Start of TEXT BLOCK
In OTAs (Offseason Talk & Analysis) all through June and July, the Sports on Earth NFL team will break down each team's offseason transactions, boldest moves and burning questions as they prepare for training camp. Click here for links to every entry in the series.
The more you study the Buccaneers, the less you understand them.
Last year's Bucs were a team with roughly .500 talent that went 4-12 primarily because they were coached by this guy:
The Bucs made sweeping changes with the arrival of new head coach Lovie Smith and an all-star staff featuring college quarterback guru Jeff Tedford as offensive coordinator. There are new faces on just about every unit, of all shapes and sizes: rookies, Pro Bowlers, role players, 35-year-old journeyman quarterbacks. The sheer volume of changes makes analysis difficult, and the fact that there was so much mismanaged talent already on the roster just compounds the problem. Analyzing the Bucs is like trying to hit a moving target from a moving target on an obstacle course in a summer squall.
The new-look Bucs could go 11-5 or 5-11, but they are less likely to steer their ship into a reef the way the franchise has during the last two coaching regimes. The new brain trust, including GM Jason Licht and Love 'n' Jeff, brings an organized, structural approach to team building that will be a welcome relief after years of bipolarity.
End of TEXT BLOCK
Start of DATASET SECTION
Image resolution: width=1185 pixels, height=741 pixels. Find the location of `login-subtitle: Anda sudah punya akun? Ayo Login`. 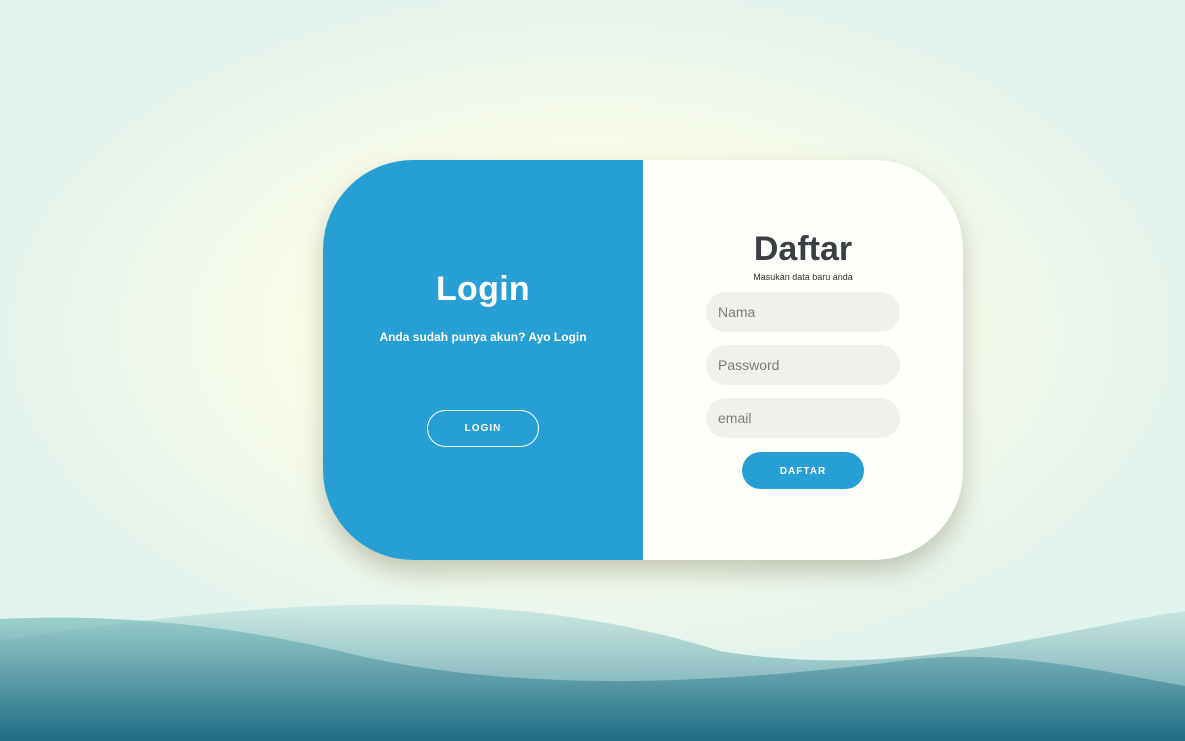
End of DATASET SECTION
YOUR TASKS
1/ Write out the part of the Buccaneers preview starting at "The more you" and ending at "a summer squall.".
2/ Answer these about the Buccaneers preview:
(a) What was the Bucs' win-loss record last year?
(b) Who is the new offensive coordinator?
(c) Who is the team's GM?

SOLVED TASKS
1/
The more you study the Buccaneers, the less you understand them.
Last year's Bucs were a team with roughly .500 talent that went 4-12 primarily because they were coached by this guy:
The Bucs made sweeping changes with the arrival of new head coach Lovie Smith and an all-star staff featuring college quarterback guru Jeff Tedford as offensive coordinator. There are new faces on just about every unit, of all shapes and sizes: rookies, Pro Bowlers, role players, 35-year-old journeyman quarterbacks. The sheer volume of changes makes analysis difficult, and the fact that there was so much mismanaged talent already on the roster just compounds the problem. Analyzing the Bucs is like trying to hit a moving target from a moving target on an obstacle course in a summer squall.

2/
(a) 4-12
(b) Jeff Tedford
(c) Jason Licht